GOAL OF THE EXERCISE: Starting at the line that contains "Given: Open the 挿入 (Insert) ribbon tab", reproduce only the lines through the end of the data, exactly, including both the first and the last; skip the pictures.

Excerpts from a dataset
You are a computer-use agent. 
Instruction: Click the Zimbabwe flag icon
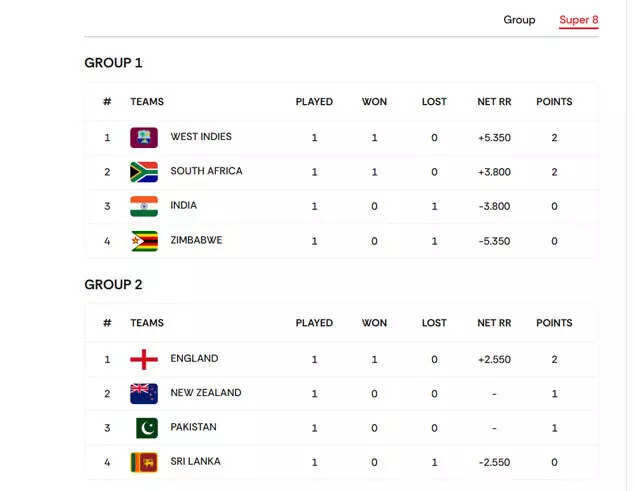coord(144,241)
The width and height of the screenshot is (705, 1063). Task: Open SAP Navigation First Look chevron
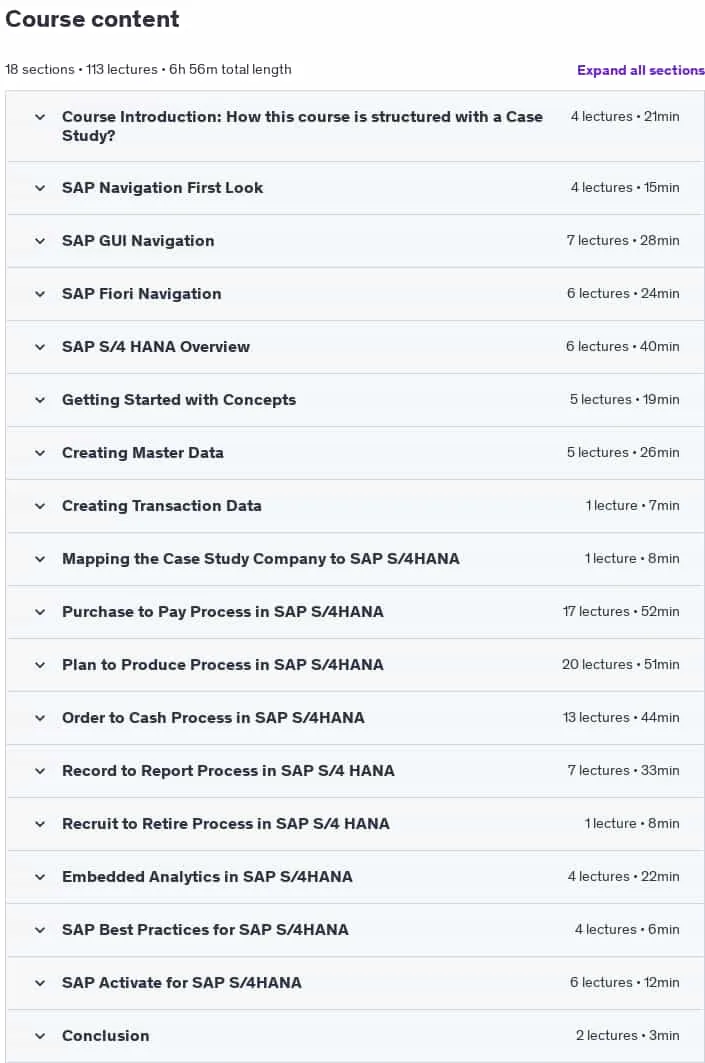pos(40,188)
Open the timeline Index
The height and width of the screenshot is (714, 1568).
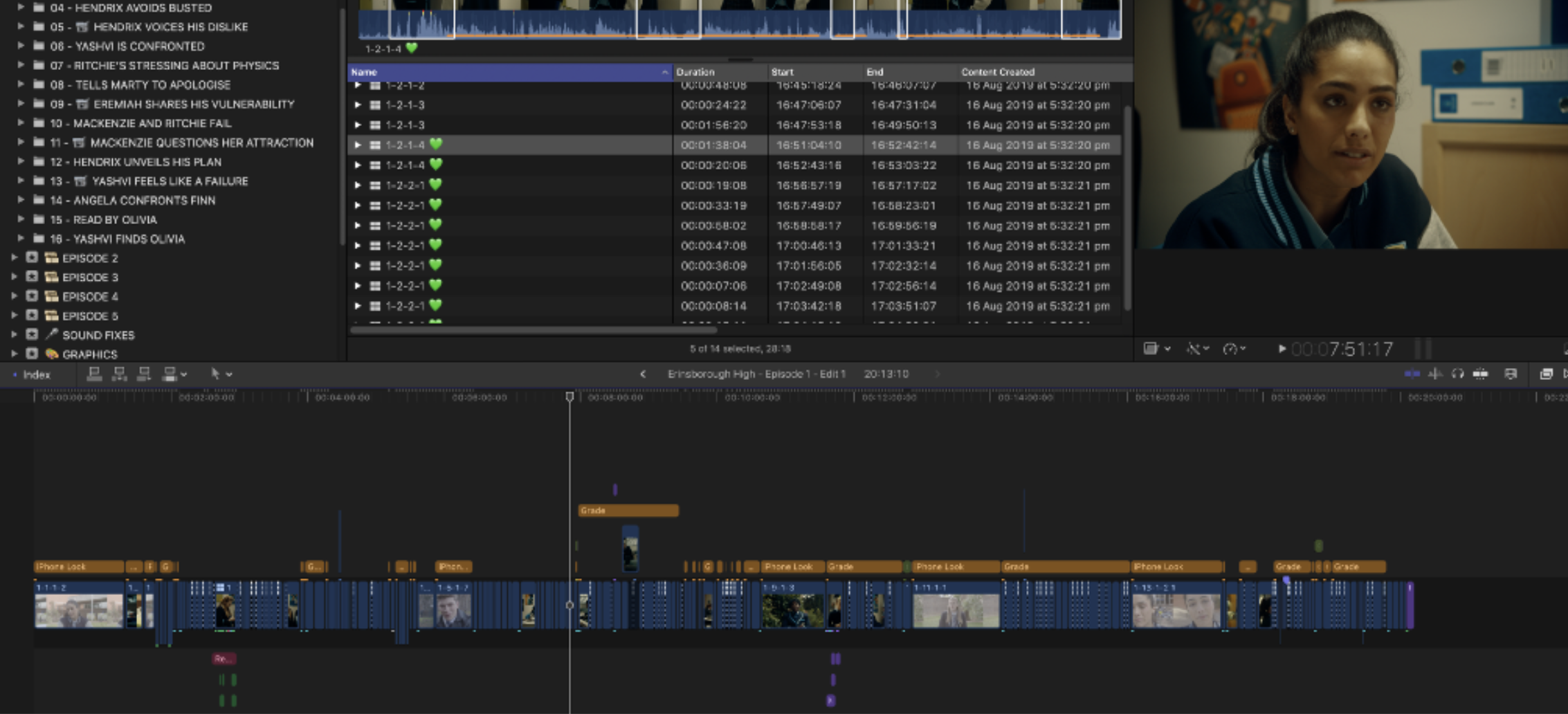click(x=36, y=374)
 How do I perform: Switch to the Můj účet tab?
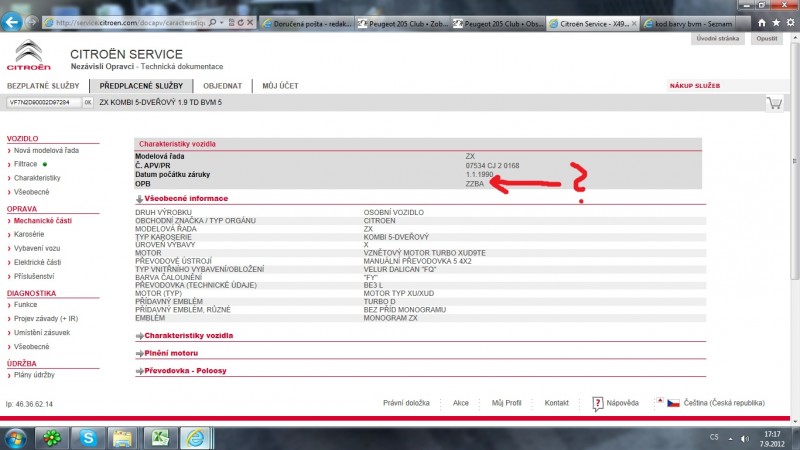point(280,86)
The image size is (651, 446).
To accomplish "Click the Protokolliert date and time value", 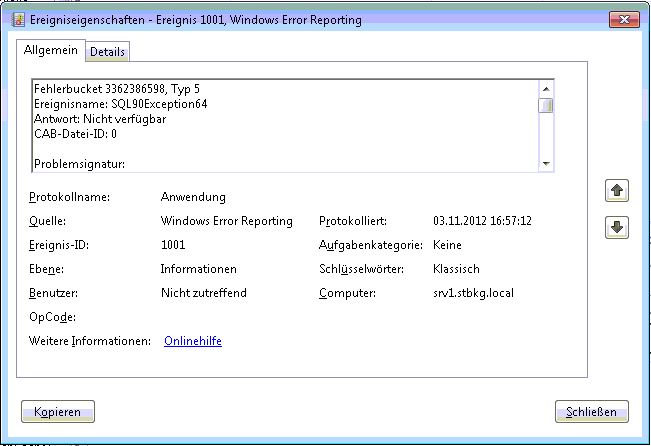I will [482, 221].
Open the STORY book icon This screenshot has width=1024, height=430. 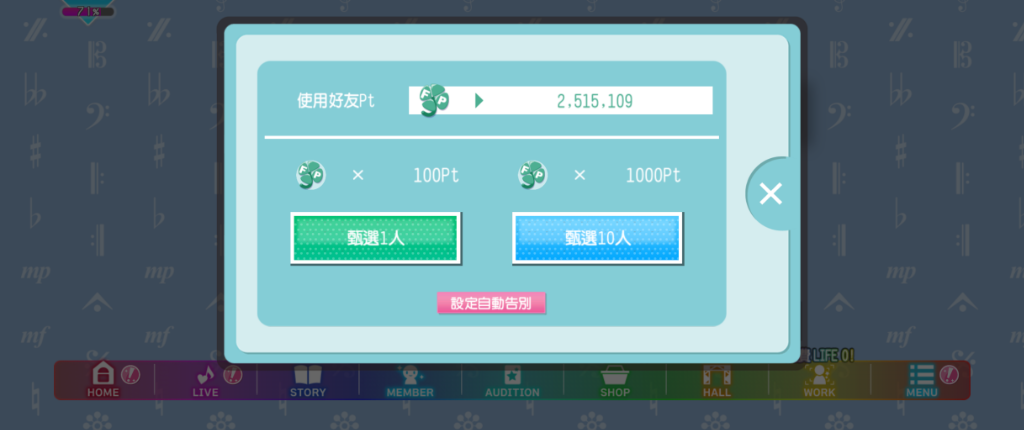308,374
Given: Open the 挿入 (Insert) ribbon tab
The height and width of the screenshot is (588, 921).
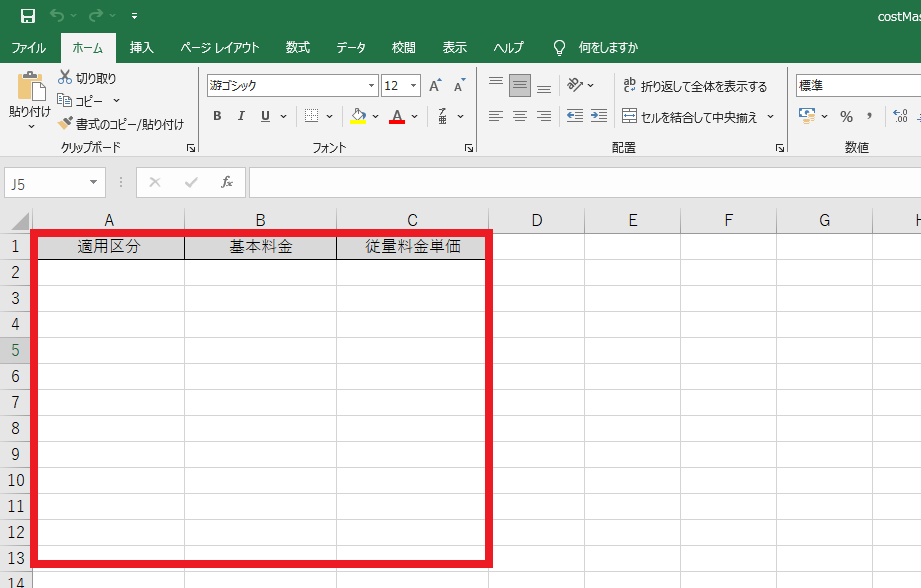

REPLY:
Given: Open the 挿入 (Insert) ribbon tab
The height and width of the screenshot is (588, 921).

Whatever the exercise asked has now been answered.